Affiliation:
1. The Chinese University of Hong, Kong, Shenzhen
2. Hong Kong Baptist University
Abstract
In the heterogeneous information network (HIN), a motif-clique is a "complete graph" for a given motif (or a small connected graph) that could capture the desired relationship in the motif. The maximal motif-cliques of HINs have found various applications in community discovery, recommendation, and biological network analysis. The state-of-the-art algorithm for enumerating maximal motif-cliques may have to explore all possible subgraphs of a maximal motif-clique and check whether a maximal motif-clique has been enumerated at each recursive step, which is very time-consuming.

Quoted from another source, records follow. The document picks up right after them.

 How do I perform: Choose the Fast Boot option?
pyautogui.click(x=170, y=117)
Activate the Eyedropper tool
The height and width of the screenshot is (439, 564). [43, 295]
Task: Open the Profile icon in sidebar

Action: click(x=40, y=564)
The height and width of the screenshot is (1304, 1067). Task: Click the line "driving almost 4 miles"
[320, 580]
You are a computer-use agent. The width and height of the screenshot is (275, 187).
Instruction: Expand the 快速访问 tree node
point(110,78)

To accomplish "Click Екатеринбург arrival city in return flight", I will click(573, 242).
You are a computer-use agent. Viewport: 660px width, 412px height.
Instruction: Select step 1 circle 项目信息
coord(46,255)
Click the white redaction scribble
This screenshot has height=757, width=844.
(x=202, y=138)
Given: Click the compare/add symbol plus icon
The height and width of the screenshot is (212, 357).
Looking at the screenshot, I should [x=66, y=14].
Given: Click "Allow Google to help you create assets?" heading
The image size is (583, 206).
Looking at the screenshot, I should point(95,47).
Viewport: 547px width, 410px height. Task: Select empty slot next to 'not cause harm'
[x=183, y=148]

To improve the efficiency of enumeration, in this paper, we develop efficient algorithms for maximal motif-clique enumeration over large HINs. We first introduce an order-based framework to avoid duplicated enumeration, which results in lower time complexity compared to the existing algorithm. We then propose a pivot-based pruning strategy, which significantly reduces the search space. We further optimize the process of identifying the candidate sets and locating the subgraphs containing the maximal motif-cliques. Extensive experiments on five real-world HINs demonstrate that our proposed algorithm achieves high efficiency and is up to three orders of magnitude faster than the state-of-the-art algorithm.
Publisher
Association for Computing Machinery (ACM)